Мда. 400 км на электричках   ::   
Бедный мальчик!   ::

----------


## Scorpio

> Мда. 400 км на электричках    
> Бедный мальчик!

 Ну, это ерунда.
Мне попадался где-то сайт любителей экстремального туризма, на тему "Как объездить всю страну, не заплатив ни копейки."
По сравнению с некоторыми рассказами ("Как я ехал от Москвы до Питера в железном ящике под вагоном", "От Москвы до Ставрополя на крыше вагона, но как следует привязавшись" и пр. в том же духе...) какие-то 400 км на электричках не особенно впечатляют.  ::

----------


## Ramil

> Originally Posted by kalinka_vinnie  Мда. 400 км на электричках    
> Бедный мальчик!     Ну, это ерунда.
> Мне попадался где-то сайт любителей экстремального туризма, на тему "Как объездить всю страну, не заплатив ни копейки."
> По сравнению с некоторыми рассказами ("Как я ехал от Москвы до Питера в железном ящике под вагоном", "От Москвы до Ставрополя на крыше вагона, но как следует привязавшись" и пр. в том же духе...) какие-то 400 км на электричках не особенно впечатляют.

 Экстрим - это отсутствие туалетов  ::

----------


## Scorpio

> Экстрим - это отсутствие туалетов

 В рассмотренном случае, пожалуй, да.  ::

----------


## Юрка

Полтора года назад стал в своей квартире менять электрический счётчик. Решил поставить двухтарифный для экономии денег ночью. Купил шведский Delta singl за 100$. Но он электронный и не любит скачков напряжения. Поэтому дополнительно купил быстродействующий электронный прибор для защиты от скачков напряжения типа ЗАС (100$). За год работы сэкономил благодаря ночному тарифу 10$. После чего счётчик "гавкнулся" (табло погасло навсегда). Опять поставил новый счётчик за 100$. Посмотрим, на сколько его хватит. А в общем, учитывая качество электричества в наших сетях, нужно ставить обычные долговечные индукционные счётчики за 30$ и не выпендриваться...

# ЗАПИСИ НАБОРА ДАННЫХ:

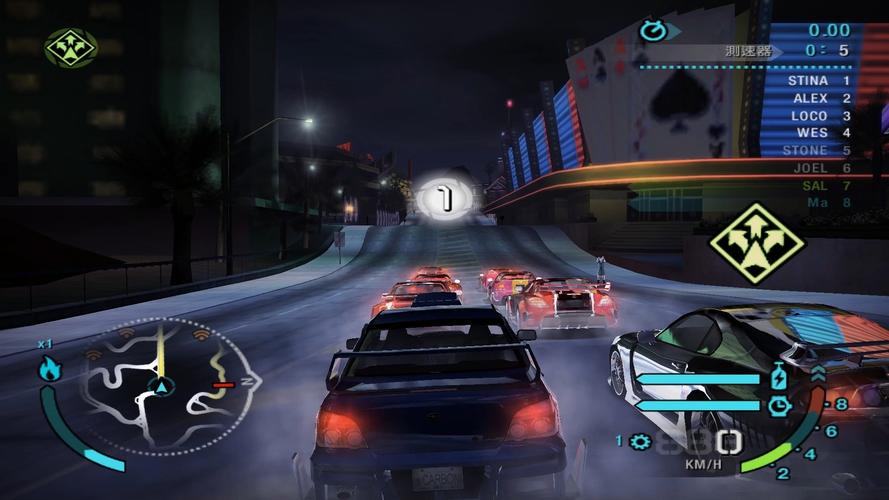
Task: Activate the speedbreaker clock icon by the tachometer
Action: click(780, 405)
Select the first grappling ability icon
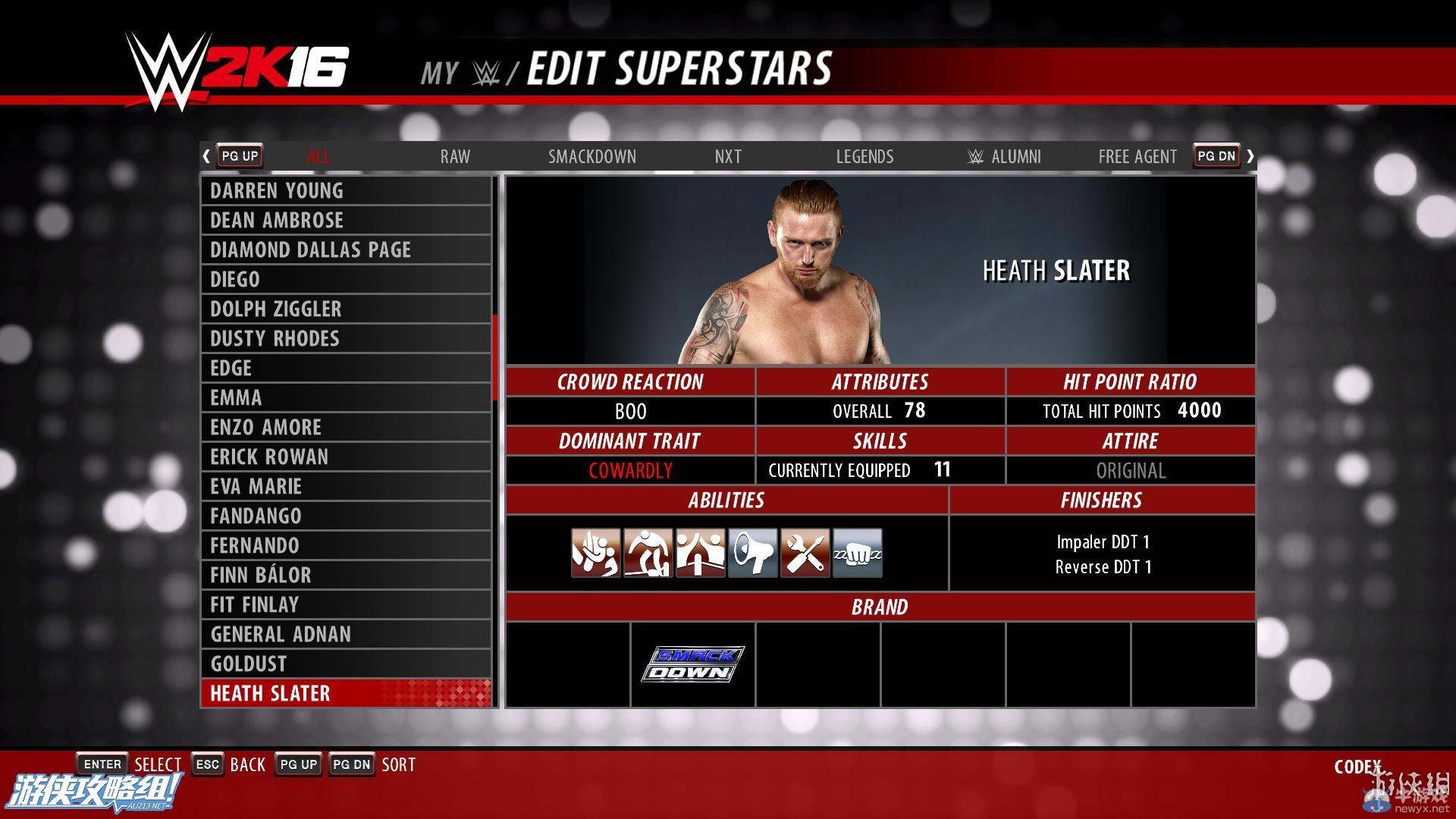1456x819 pixels. [595, 553]
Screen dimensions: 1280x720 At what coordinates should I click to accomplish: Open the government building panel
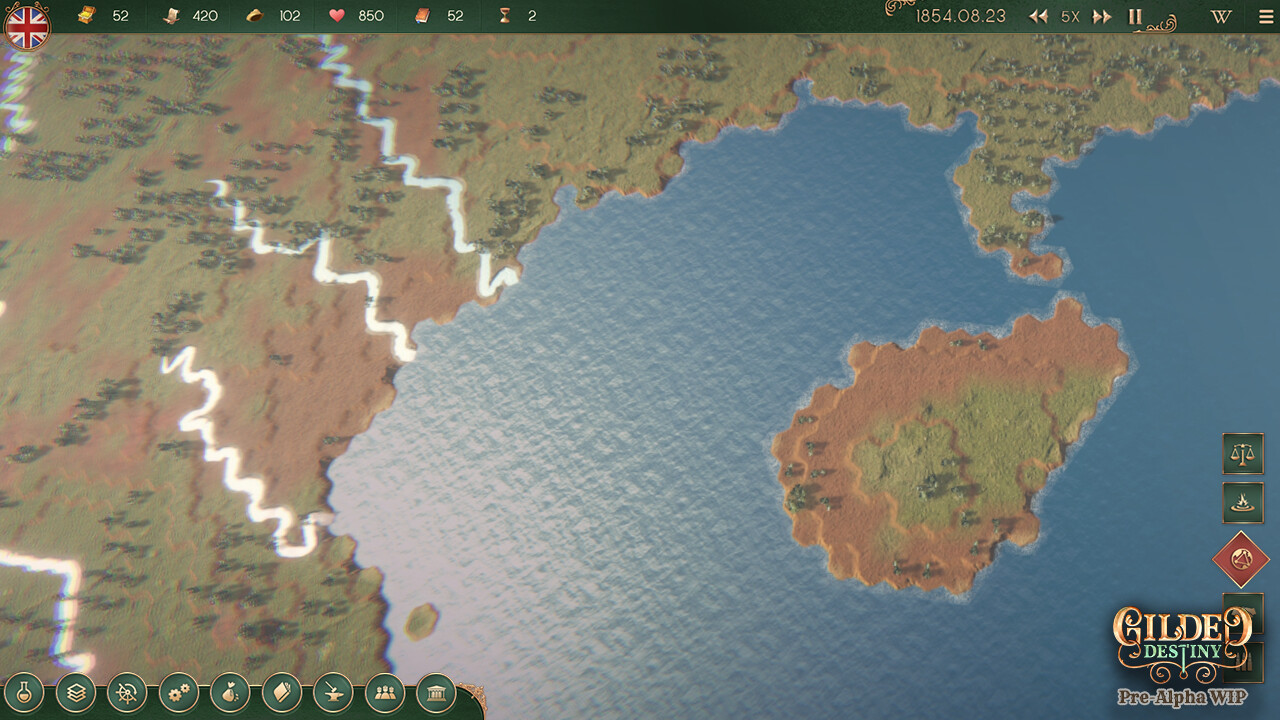point(437,692)
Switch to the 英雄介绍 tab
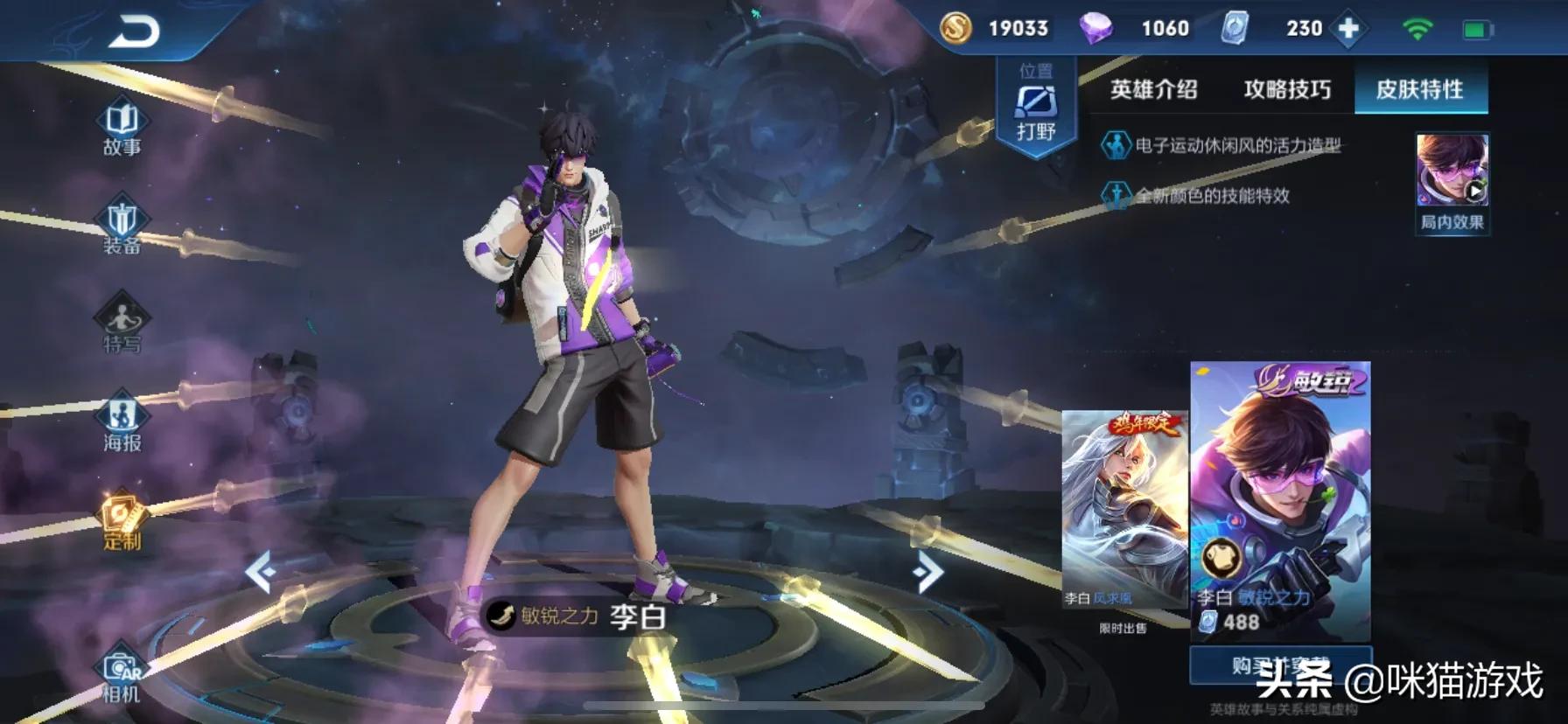Screen dimensions: 1568x724 click(x=1153, y=89)
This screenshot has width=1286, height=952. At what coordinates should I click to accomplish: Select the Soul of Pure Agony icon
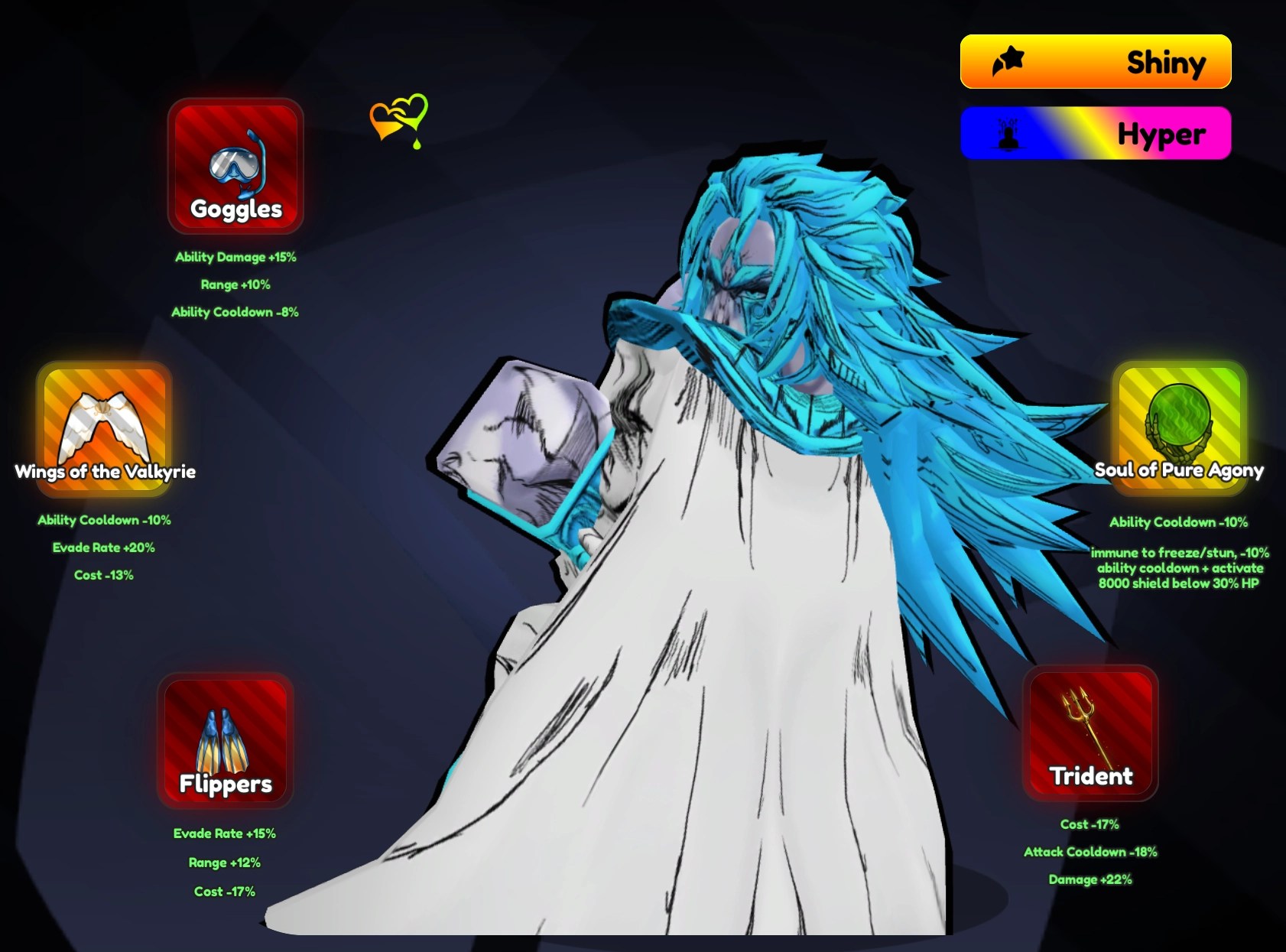(1180, 425)
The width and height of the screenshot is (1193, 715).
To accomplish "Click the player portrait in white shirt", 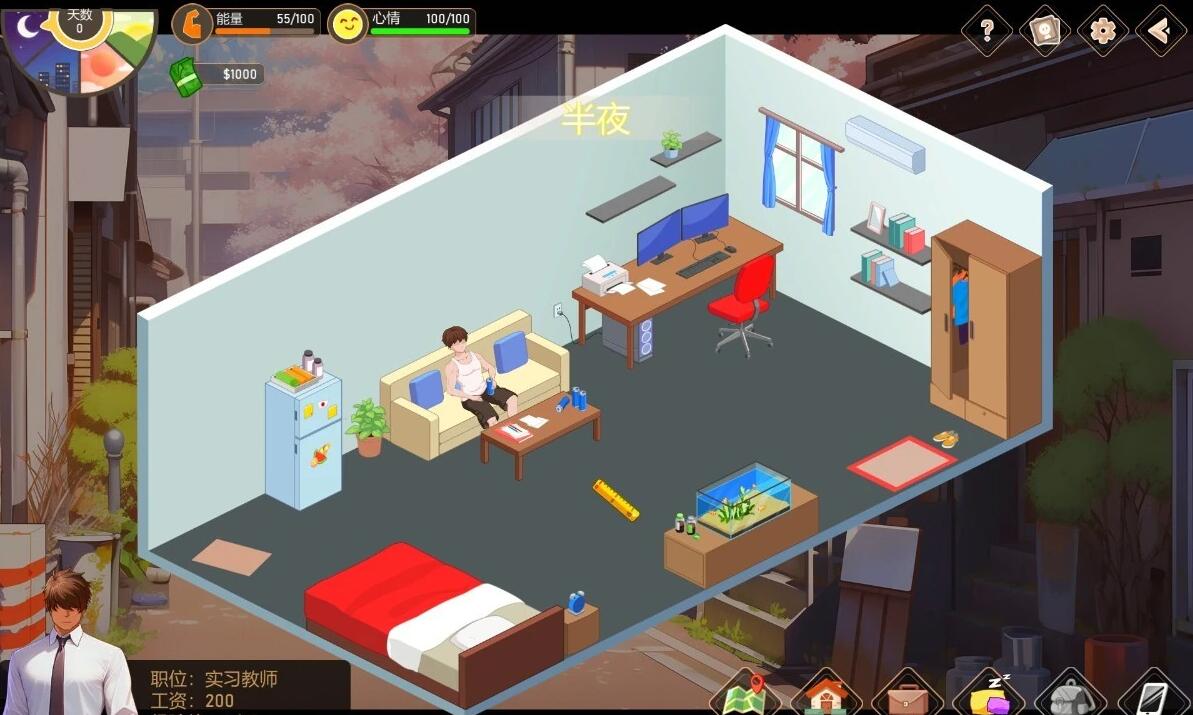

# ПОСТАНОВКА ЗАДАЧИ 1:
Ответьте на вопросы по тексту для чтения:
(а) Сколько километров на электричках упоминается в первом сообщении?
(б) Что, по словам Ramil, называется экстримом?
(в) Сколько денег за год работы сэкономил ночной тариф в сообщении Юрки?
# ПОСТАНОВКА ЗАДАЧИ 2:
Изложите, пожалуйста, суть текста для чтения в двух предложениях.
# ПОСТАНОВКА ЗАДАЧИ 3:
Процитируйте фрагмент текста для чтения, начиная со слов «Полтора года назад» и заканчивая словами «и не выпендриваться...».
Записи здесь не понадобятся.

# ОЖИДАЕМЫЙ ОТВЕТ 1:
(а) 400 км.
(б) Отсутствие туалетов.
(в) 10$.

# ОЖИДАЕМЫЙ ОТВЕТ 2:
Один из участников считает, что 400 км на электричках — ерунда по сравнению с рассказами любителей экстремального туризма о поездках под вагоном или на крыше, а другой замечает, что экстрим здесь — это отсутствие туалетов. В последнем сообщении электронный двухтарифный счётчик за 100$ за год сэкономил лишь 10$ и сломался, откуда делается вывод, что при качестве электричества в наших сетях лучше ставить обычные индукционные счётчики за 30$.

# ОЖИДАЕМЫЙ ОТВЕТ 3:
Полтора года назад стал в своей квартире менять электрический счётчик. Решил поставить двухтарифный для экономии денег ночью. Купил шведский Delta singl за 100$. Но он электронный и не любит скачков напряжения. Поэтому дополнительно купил быстродействующий электронный прибор для защиты от скачков напряжения типа ЗАС (100$). За год работы сэкономил благодаря ночному тарифу 10$. После чего счётчик "гавкнулся" (табло погасло навсегда). Опять поставил новый счётчик за 100$. Посмотрим, на сколько его хватит. А в общем, учитывая качество электричества в наших сетях, нужно ставить обычные долговечные индукционные счётчики за 30$ и не выпендриваться...